Игнат долго ломал себе голову над этой загадкой, а потом махнул рукой. Что есть, то есть! Многие предметы, которые находились в комнате во время магического сеанса, приобрели устойчивое свойство светиться в темноте. Когда наступала ночь, – шар, статуэтка Фудо-мёо, серебряные подсвечники, нефритовые курильницы, камни для гадания, сосуды для ароматического масла и даже ножны меча начинали светиться, словно окутанные жемчужно-розовой аурой.
Игнат понятия не имел, что это за явление, но авторитет свой укрепил весьма значительно, показывая сей феномен клиентам и многочисленным коллегам. Все они охали, ахали и разводили в недоумении руками.
Это были последствия, которые оказались экстрасенсу на руку и увеличили его практику. Но…с того мгновения, как Валерия, стуча каблучками, покинула его квартиру, в душу Игната закралось нехорошее предчувствие, от которого он так и не смог избавиться, как ни старался. Предчувствие неотвратимо приближающегося конца. Оно то ослабевало, то усиливалось, в зависимости от обстоятельств, но никогда полностью не отпускало. Сегодня, кажется, это ощущение достигло апогея…
Игнат глубоко вздохнул и подошел к камину. Ему вдруг захотелось вынуть самурайский меч из ножен, полюбоваться им. Это оружие, мастерски изготовленное сотни лет назад, неизменно приводило его в трепет и волнение, сколько бы он на него ни смотрел.

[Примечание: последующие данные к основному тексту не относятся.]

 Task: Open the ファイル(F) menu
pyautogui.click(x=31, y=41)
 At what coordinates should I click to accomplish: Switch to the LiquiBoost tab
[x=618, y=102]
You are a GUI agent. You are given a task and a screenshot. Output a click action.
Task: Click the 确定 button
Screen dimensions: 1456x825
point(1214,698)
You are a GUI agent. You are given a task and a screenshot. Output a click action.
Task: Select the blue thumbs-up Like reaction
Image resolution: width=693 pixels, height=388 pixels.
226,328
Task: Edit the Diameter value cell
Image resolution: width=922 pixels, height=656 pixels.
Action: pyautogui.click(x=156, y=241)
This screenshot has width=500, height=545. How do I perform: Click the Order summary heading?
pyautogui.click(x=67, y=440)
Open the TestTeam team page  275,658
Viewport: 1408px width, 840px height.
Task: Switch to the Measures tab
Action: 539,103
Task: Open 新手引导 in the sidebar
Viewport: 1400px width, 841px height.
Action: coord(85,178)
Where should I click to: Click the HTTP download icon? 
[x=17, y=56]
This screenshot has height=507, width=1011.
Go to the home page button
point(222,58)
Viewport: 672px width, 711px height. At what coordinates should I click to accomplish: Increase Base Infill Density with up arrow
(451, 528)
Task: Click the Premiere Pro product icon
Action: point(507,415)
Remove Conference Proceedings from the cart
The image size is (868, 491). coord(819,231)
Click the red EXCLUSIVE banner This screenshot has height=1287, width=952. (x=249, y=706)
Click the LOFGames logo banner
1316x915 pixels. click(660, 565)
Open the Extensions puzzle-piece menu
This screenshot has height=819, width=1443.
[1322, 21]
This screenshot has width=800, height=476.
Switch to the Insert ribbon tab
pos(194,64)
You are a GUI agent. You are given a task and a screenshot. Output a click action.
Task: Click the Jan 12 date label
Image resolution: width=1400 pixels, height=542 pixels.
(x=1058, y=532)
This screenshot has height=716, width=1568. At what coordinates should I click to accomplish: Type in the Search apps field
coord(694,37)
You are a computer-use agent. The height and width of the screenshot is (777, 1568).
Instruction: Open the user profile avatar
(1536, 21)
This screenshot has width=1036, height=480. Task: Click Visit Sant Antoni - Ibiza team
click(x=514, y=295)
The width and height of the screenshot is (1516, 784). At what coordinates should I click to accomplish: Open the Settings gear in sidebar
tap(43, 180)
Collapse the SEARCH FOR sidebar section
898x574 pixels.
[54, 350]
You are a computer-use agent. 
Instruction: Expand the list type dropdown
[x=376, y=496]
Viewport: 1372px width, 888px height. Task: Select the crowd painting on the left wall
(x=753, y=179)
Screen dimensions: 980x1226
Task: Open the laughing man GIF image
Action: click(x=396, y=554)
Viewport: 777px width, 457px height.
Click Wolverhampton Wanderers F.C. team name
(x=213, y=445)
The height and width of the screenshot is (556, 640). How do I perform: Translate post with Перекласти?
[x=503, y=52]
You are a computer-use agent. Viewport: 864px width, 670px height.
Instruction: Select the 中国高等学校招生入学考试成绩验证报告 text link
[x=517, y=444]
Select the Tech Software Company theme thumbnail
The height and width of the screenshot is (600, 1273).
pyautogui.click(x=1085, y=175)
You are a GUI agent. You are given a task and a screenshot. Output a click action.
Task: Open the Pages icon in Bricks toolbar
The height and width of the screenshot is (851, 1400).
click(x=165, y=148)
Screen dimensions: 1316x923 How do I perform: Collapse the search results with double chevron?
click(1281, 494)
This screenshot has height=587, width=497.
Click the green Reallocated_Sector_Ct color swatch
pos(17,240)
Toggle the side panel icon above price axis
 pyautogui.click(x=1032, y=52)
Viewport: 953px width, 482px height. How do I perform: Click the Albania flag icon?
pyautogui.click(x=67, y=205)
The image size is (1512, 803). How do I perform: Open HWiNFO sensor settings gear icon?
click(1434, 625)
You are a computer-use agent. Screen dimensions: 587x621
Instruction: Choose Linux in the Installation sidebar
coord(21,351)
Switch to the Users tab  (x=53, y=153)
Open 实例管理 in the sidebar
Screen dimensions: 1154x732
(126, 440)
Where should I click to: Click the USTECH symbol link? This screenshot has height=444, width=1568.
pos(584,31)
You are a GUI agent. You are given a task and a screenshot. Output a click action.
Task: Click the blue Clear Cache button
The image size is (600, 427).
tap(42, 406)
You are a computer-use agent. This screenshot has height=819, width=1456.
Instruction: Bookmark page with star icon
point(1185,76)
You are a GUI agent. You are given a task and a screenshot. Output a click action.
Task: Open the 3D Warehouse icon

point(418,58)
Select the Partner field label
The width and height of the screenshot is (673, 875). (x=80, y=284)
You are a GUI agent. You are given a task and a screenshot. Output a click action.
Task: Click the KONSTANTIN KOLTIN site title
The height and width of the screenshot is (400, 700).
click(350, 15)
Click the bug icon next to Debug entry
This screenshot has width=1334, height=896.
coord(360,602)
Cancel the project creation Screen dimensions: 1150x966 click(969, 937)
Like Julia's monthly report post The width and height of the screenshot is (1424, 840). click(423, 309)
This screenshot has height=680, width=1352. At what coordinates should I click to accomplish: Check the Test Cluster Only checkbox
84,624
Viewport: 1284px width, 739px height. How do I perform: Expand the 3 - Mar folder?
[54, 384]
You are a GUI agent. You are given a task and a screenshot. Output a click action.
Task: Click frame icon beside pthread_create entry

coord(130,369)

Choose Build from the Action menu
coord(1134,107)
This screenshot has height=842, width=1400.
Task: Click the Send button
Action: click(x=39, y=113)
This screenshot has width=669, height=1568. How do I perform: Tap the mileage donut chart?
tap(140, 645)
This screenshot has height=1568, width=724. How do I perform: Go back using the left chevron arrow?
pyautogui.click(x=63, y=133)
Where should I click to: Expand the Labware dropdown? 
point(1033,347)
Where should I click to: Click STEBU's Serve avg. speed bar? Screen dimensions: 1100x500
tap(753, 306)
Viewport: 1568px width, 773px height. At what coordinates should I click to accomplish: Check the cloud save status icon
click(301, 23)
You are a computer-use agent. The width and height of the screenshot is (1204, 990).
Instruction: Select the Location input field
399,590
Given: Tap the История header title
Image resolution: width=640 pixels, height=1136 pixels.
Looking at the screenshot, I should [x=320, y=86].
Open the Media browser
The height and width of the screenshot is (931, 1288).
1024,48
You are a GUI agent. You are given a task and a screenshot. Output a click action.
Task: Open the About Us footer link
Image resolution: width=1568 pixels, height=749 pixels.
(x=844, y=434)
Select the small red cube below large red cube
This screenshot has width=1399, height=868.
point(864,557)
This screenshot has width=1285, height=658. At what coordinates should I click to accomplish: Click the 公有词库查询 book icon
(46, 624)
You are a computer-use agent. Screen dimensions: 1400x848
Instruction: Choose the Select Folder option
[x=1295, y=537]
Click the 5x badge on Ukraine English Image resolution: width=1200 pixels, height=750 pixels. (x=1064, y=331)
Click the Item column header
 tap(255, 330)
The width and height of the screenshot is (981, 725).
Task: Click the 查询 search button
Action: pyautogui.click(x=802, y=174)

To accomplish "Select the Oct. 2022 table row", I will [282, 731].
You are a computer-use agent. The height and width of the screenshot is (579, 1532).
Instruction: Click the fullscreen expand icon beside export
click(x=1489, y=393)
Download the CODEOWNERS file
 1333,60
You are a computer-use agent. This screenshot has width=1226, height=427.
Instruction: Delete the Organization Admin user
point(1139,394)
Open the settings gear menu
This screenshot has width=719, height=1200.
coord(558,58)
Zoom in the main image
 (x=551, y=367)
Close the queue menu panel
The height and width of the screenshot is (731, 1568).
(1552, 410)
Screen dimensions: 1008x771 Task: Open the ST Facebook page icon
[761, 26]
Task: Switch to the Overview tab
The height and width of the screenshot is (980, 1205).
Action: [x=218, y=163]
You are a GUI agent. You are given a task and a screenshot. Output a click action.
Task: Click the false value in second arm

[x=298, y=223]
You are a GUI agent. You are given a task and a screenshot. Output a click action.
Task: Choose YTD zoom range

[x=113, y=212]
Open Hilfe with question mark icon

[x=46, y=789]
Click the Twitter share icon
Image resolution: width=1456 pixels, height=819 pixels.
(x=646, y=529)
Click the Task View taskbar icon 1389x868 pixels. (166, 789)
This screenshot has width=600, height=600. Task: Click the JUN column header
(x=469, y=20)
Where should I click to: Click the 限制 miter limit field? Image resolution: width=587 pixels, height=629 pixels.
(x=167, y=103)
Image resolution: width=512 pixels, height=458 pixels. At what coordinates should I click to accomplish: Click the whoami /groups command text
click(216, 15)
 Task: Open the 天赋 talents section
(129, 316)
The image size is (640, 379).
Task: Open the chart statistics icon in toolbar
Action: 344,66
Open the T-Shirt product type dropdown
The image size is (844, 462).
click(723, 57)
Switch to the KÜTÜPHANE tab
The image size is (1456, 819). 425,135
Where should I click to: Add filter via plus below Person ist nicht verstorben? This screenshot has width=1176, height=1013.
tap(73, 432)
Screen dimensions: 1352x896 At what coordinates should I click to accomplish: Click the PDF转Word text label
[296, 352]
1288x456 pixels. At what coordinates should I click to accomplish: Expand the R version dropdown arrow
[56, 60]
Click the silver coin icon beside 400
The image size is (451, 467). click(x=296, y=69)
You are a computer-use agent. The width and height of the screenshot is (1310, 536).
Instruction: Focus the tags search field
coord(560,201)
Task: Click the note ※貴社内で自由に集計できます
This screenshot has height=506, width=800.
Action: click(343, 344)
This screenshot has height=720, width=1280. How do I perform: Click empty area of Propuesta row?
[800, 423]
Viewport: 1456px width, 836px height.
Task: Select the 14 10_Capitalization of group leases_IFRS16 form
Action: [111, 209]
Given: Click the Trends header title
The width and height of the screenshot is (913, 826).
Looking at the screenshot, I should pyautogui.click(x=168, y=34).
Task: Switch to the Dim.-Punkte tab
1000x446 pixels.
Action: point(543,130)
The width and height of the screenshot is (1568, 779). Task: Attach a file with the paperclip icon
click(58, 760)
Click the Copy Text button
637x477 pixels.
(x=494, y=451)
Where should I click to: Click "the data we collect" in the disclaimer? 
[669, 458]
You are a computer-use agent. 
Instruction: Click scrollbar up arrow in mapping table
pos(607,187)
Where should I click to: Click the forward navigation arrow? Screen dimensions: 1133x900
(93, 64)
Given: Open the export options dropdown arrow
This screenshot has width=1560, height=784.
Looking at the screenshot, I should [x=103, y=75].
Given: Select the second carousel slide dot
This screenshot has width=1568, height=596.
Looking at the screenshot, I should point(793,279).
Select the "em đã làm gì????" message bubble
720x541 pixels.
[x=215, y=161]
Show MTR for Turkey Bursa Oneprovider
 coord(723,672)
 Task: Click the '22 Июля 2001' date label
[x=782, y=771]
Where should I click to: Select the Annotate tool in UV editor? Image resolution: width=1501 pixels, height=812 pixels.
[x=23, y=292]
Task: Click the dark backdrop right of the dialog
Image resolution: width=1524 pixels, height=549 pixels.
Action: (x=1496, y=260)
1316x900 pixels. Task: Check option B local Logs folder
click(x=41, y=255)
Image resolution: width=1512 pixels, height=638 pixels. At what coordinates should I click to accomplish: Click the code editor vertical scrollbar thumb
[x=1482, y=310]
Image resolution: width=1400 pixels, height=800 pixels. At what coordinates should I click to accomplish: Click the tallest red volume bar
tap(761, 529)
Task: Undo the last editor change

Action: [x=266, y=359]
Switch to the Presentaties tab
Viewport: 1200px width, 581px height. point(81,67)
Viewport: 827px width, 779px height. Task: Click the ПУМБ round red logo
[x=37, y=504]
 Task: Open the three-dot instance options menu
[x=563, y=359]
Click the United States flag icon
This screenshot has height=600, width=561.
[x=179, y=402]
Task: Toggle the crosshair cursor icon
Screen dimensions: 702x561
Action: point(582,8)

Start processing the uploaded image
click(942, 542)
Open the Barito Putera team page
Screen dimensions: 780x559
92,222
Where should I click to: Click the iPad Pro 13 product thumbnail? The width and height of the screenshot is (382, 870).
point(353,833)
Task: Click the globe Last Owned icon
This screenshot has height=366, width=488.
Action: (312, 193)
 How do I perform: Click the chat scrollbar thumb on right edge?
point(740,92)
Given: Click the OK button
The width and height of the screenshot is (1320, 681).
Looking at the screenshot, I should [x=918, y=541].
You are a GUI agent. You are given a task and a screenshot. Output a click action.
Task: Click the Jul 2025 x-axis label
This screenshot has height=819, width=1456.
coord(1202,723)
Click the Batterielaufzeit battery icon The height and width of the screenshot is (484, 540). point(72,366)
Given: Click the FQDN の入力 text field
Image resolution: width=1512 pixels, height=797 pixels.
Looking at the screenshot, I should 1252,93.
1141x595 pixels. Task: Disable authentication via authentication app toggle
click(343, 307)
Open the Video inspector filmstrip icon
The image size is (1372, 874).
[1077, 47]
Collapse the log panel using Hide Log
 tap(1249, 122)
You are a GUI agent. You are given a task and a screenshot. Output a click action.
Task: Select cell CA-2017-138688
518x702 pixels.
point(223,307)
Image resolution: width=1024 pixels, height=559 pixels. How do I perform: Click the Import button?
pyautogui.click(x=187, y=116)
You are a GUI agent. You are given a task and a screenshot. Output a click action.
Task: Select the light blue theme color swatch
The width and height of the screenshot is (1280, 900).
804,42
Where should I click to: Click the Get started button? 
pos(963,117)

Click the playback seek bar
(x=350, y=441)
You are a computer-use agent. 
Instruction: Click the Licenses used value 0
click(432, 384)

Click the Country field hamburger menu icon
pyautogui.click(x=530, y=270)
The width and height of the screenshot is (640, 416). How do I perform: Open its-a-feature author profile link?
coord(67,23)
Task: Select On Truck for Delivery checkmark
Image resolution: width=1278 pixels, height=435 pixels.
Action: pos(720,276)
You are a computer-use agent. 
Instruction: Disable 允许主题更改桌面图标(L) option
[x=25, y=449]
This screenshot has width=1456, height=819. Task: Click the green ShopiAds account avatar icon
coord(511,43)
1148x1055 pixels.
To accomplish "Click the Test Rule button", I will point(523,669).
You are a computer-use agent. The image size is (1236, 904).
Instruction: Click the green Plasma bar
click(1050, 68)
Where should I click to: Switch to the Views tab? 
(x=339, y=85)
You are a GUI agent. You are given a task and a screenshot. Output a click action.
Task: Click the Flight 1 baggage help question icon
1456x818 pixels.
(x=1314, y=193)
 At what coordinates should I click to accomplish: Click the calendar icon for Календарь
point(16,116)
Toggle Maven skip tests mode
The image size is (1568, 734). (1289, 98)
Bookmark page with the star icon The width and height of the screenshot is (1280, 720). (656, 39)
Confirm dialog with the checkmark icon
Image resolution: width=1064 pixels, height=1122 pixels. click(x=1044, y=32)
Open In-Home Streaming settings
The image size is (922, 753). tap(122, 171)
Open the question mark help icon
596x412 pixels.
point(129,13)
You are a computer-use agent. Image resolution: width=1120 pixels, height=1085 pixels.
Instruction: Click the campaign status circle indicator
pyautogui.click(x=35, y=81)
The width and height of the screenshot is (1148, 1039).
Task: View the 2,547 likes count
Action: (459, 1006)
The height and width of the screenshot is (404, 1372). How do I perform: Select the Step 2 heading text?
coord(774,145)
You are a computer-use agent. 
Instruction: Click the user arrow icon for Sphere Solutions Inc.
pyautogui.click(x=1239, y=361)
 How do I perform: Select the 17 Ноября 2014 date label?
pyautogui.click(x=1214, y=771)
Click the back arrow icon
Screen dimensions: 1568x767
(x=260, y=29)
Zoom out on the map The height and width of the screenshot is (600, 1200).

Обоюдоострый клинок сверкал, как слеза на реснице красавицы, гладкий и шелковистый, подобный ночной молнии. Его изящные линии завораживали, приковывали взгляд.
Кто держал в руках этот славный меч? Кого он спас от неминуемой гибели, от позора, от поражения? Чью честь защитил? Чей трон устоял, благодаря ему? Кто был его хозяином на нелегких дорогах войны? Отважный рыцарь, непобедимый ниндзя или могучий гладиатор? Или все они, сменяя друг друга? Каждый из них, доверяясь мечу и владея им, оставил ему частичку себя… сделав оружие устойчивым символом Силы.
Держа меч в руках, нельзя было не почувствовать, как Сила спит в нем, – чуткая и гибкая, словно кошка, готовая в любую секунду распрямиться и нанести смертельный удар. Острые грани давали клинку непревзойденную режущую Силу, а виртуозная ковка добавляла к этому гибкость молодой ивы. Обсидианово[30] твердое лезвие с гибкостью, как у ивы, – какая убийственная, роскошная и мощная игрушка для смелых!